Each month I attend a manly meeting. One member presents a "paper," the others listen and ask questions, then we visit around a table of refreshments. We leave the meeting knowing a little more than before.
At first I feel awkward, out of place (except for being male), almost hypocritical, anti-intellectual. Then I relax and see myself speaking, focused on a narrow line of inquiry, normally of little interest to anyone else. Gotta smile, so self-possessed, somewhat peculiarly dressed, sounding passionate about something arcane, listening like a ghost from a ceiling corner.
A long time ago a mentor suggested that if I don't like someone when I first meet him or her, I should try to identify what it is that bothers me. I might discover in that thing, that feature, something I don't appreciate about myself. This insight has served me well, and bad first impressions sometimes have developed into valuable relationships.

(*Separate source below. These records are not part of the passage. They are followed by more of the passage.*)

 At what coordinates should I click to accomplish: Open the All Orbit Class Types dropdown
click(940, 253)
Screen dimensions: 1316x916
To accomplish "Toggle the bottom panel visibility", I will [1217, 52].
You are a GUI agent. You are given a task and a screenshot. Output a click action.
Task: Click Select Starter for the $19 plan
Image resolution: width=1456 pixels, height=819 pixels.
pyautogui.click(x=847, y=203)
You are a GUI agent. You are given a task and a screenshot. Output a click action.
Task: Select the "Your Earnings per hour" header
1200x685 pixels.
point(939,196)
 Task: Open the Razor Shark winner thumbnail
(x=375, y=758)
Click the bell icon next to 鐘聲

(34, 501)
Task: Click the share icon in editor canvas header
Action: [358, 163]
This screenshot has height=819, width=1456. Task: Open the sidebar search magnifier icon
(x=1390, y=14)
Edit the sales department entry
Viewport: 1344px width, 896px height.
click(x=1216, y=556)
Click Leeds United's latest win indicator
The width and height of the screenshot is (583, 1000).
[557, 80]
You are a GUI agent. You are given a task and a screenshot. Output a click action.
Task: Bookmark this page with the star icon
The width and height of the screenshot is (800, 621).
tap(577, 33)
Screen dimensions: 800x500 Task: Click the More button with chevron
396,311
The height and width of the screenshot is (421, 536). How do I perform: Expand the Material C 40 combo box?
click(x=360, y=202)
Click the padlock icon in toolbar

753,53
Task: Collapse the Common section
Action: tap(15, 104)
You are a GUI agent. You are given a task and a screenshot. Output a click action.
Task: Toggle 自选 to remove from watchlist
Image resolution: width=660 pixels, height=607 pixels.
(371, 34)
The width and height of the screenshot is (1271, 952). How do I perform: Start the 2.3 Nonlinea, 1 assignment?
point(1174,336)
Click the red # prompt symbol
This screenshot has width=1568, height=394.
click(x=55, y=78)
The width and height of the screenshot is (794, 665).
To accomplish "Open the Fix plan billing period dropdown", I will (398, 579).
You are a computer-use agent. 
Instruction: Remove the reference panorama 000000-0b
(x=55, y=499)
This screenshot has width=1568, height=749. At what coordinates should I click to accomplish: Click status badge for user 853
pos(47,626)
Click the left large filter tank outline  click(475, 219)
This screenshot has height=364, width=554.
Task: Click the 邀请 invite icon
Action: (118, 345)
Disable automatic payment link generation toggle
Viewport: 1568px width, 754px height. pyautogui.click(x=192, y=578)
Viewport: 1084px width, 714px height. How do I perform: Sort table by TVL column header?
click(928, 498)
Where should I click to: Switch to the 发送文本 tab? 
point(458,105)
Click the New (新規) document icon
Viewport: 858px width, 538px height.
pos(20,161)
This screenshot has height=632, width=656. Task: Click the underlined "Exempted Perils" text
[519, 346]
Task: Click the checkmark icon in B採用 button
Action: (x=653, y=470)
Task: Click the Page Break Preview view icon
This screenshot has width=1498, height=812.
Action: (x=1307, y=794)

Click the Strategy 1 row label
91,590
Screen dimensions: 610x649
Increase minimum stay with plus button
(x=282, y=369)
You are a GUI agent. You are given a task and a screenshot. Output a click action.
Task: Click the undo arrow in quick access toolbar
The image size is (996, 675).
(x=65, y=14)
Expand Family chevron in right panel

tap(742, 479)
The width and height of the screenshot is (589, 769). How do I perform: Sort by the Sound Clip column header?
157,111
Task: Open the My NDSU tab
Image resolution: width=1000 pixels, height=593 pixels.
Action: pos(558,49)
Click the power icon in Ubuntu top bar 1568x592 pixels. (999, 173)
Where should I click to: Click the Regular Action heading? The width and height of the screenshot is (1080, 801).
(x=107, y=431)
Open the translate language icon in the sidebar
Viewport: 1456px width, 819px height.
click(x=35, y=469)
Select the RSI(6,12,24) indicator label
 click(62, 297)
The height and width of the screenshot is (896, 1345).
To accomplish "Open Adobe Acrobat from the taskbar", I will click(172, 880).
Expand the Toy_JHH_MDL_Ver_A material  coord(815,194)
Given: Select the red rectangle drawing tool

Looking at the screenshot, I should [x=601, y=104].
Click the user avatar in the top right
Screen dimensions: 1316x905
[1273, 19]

"Ah," says Virginia. "In a way, this turns on its head the accepted importance of first impressions."
I recall a conversation I watched 15 to 20 years ago. Someone began, "So you're a runner?" I nodded. Another person said, "Have you ever noticed runners are never smiling?" I said, "Well, if you ever see me running, maybe you'll notice something else."
So, this person is driving his car and sees a runner, for three seconds. The runner isn't smiling. He thinks, runners aren't happy people.
Okay, so Tom the window-peeper sees this fellow hunched over his stamp collection, not smiling. He thinks, stamp collectors aren't happy people.
"I drove past the ninth hole yesterday," says Virginia. "And the four-some was laughing. Maybe I should take up golf."
Let me just say, think about it...and a mirror might come in handy.